[Data records]
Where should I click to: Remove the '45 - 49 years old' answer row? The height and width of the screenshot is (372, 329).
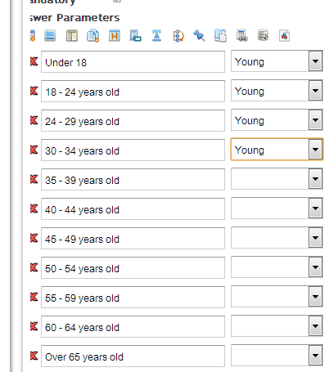pyautogui.click(x=34, y=238)
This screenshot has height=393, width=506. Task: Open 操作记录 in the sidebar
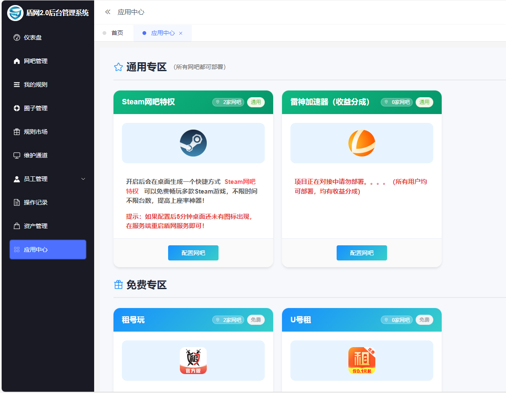point(36,202)
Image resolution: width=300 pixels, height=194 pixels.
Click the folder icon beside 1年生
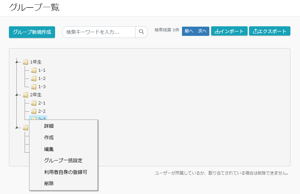pyautogui.click(x=26, y=62)
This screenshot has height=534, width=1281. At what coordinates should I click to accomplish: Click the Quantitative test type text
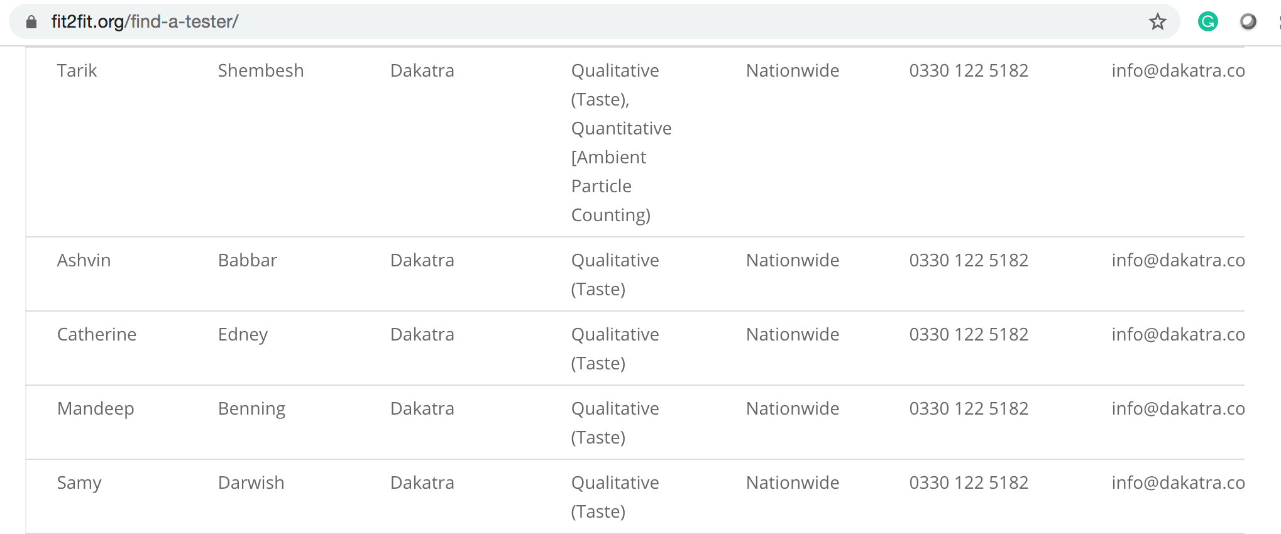621,128
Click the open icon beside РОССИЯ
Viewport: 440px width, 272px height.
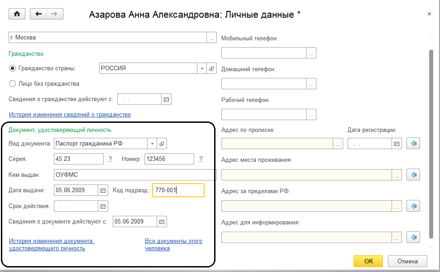pyautogui.click(x=211, y=68)

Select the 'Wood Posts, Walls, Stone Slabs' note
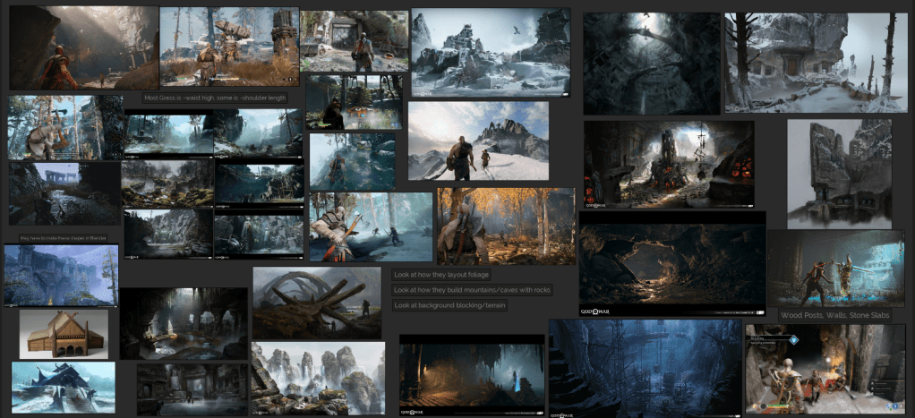tap(834, 315)
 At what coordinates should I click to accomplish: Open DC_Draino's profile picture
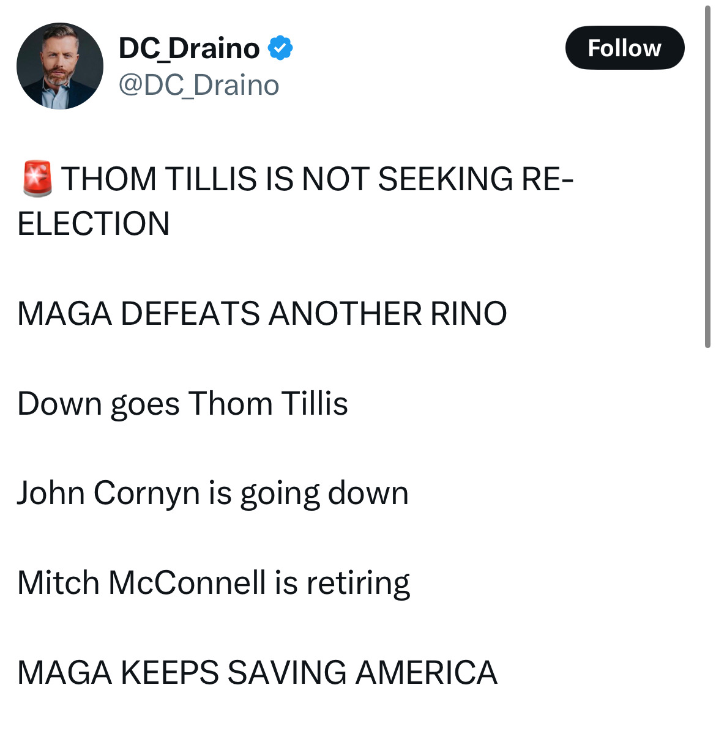60,66
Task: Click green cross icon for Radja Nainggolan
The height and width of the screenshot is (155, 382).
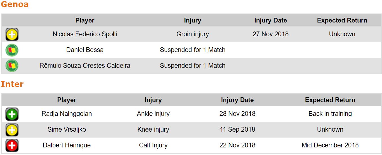Action: pyautogui.click(x=12, y=114)
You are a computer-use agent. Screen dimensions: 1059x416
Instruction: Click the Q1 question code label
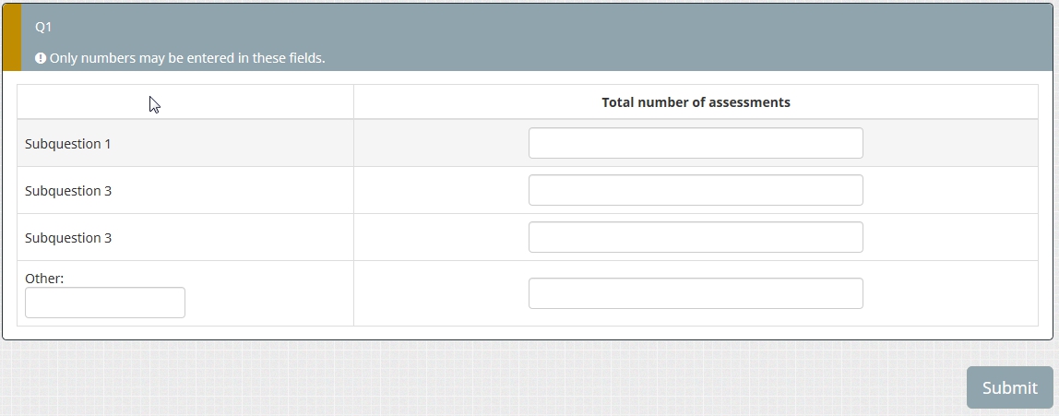click(x=43, y=27)
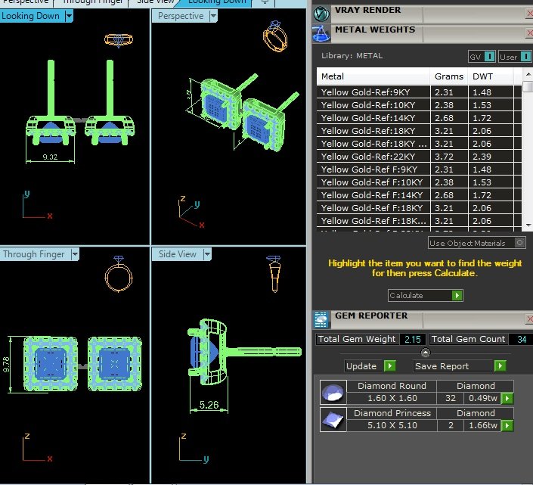Image resolution: width=533 pixels, height=485 pixels.
Task: Toggle the User library switch
Action: (525, 57)
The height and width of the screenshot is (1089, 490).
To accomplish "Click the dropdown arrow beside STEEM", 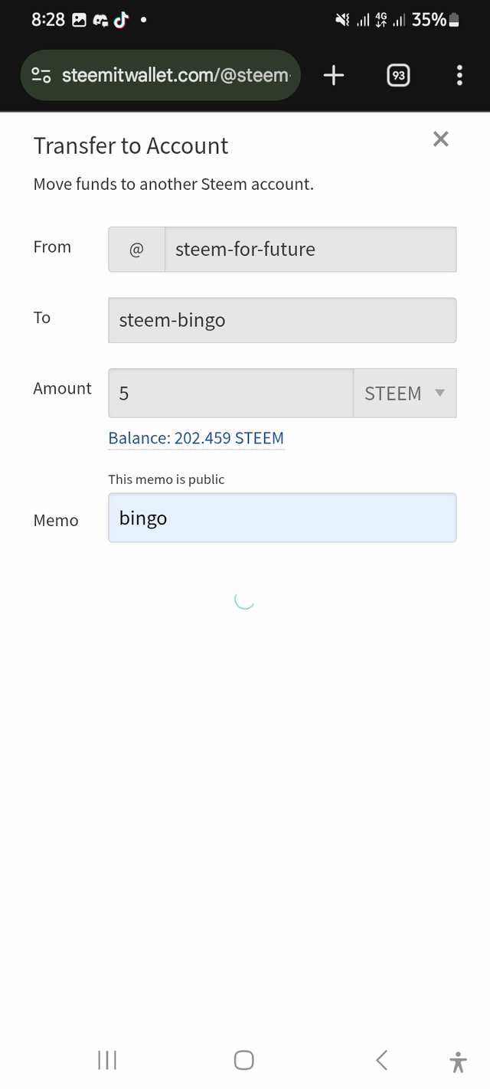I will [x=439, y=393].
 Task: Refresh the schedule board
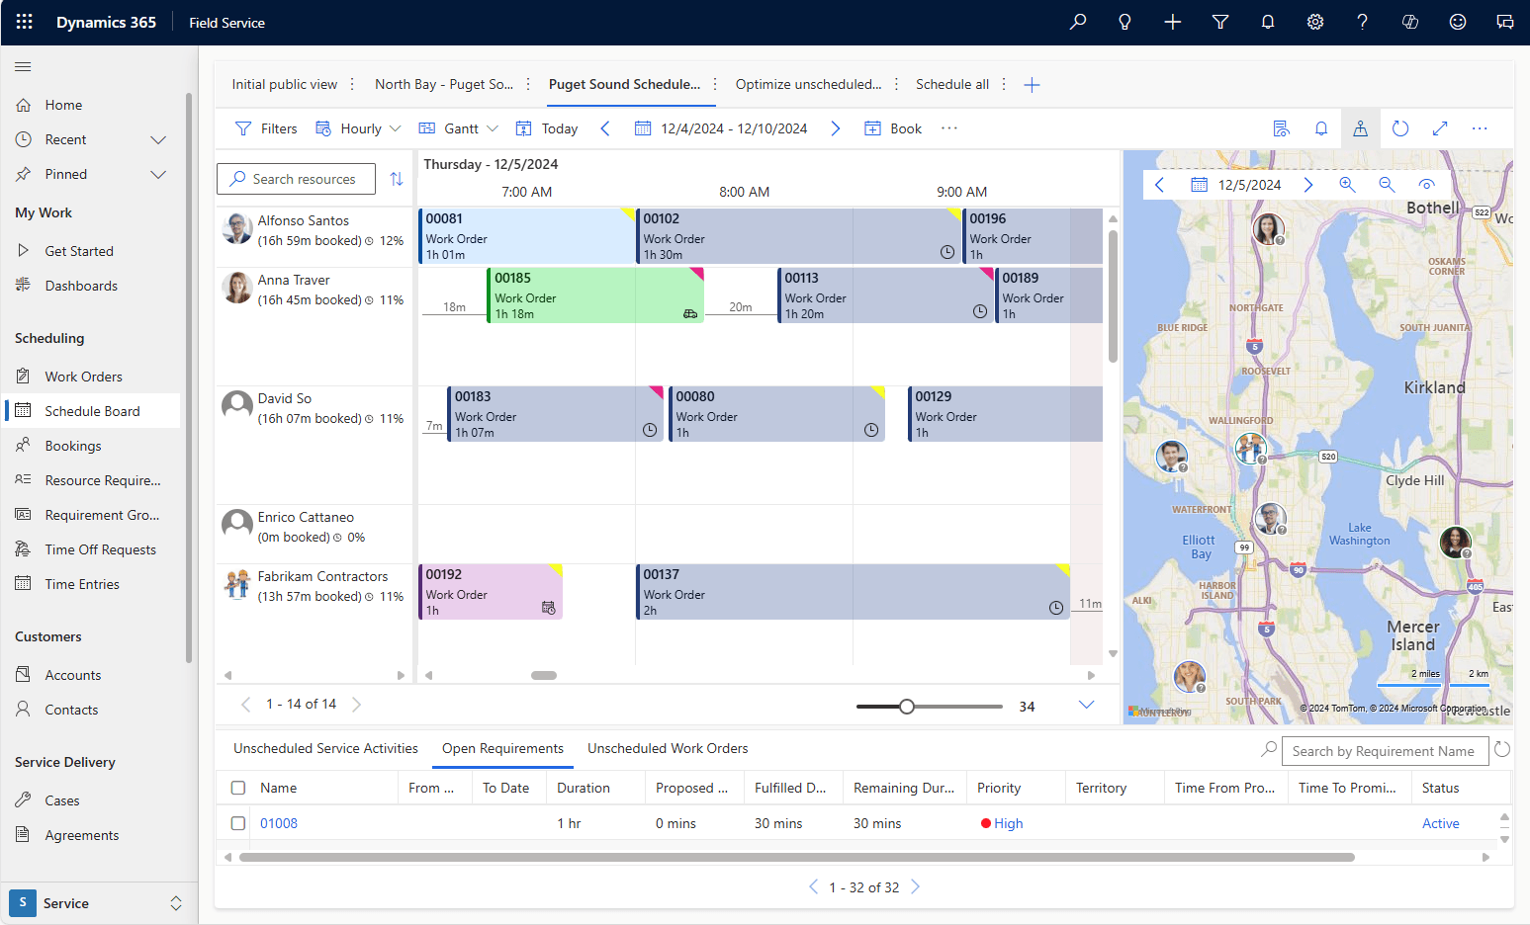[1400, 127]
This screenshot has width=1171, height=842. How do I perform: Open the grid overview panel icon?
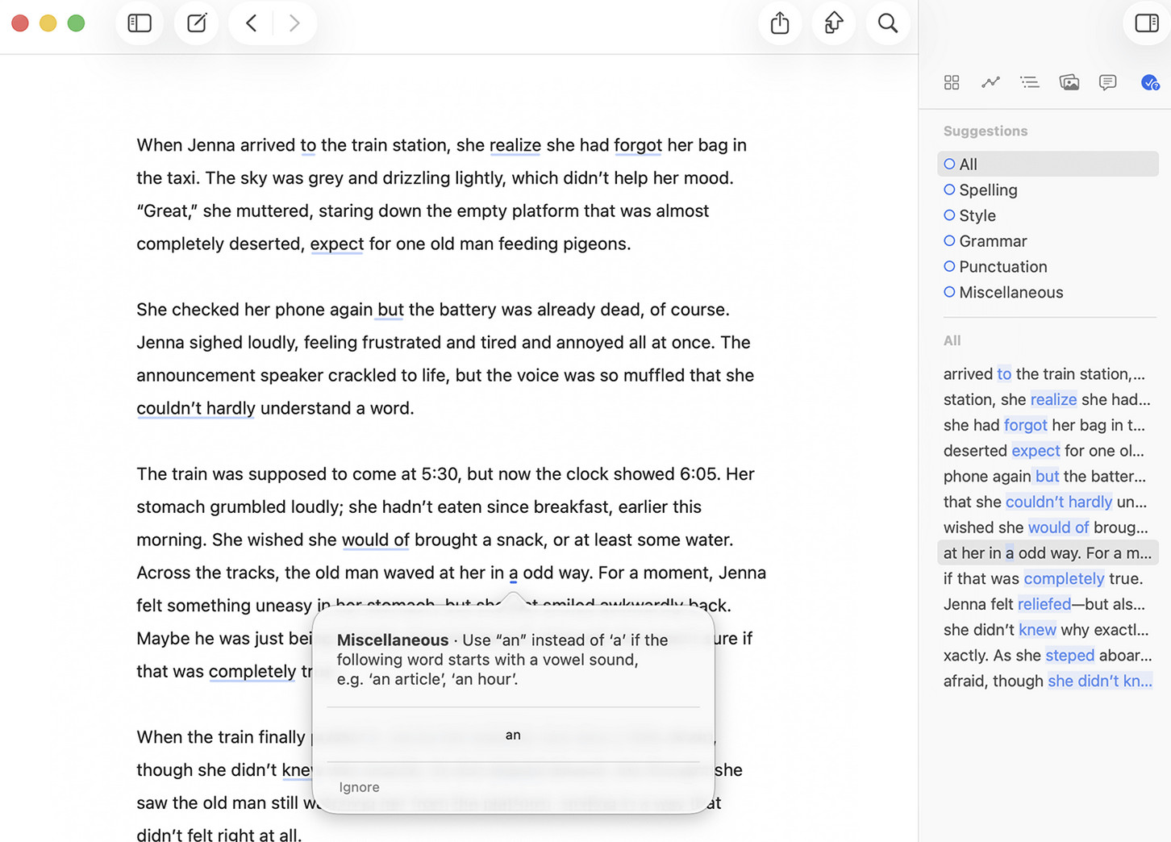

> **Task objective**: Exercise for the records above: copy only the lines from the one with "Select the 'Wood" to the one with "You are a computer-use", both ends kept, and drop the pictures.

> **Task output**:
Select the 'Wood Posts, Walls, Stone Slabs' note
tap(834, 315)
 At what coordinates should I click to accomplish: Open DC_Draino's profile picture
60,66
Task: Click green cross icon for Radja Nainggolan
The height and width of the screenshot is (155, 382).
Action: pyautogui.click(x=12, y=114)
You are a computer-use agent. Screen dimensions: 1059x416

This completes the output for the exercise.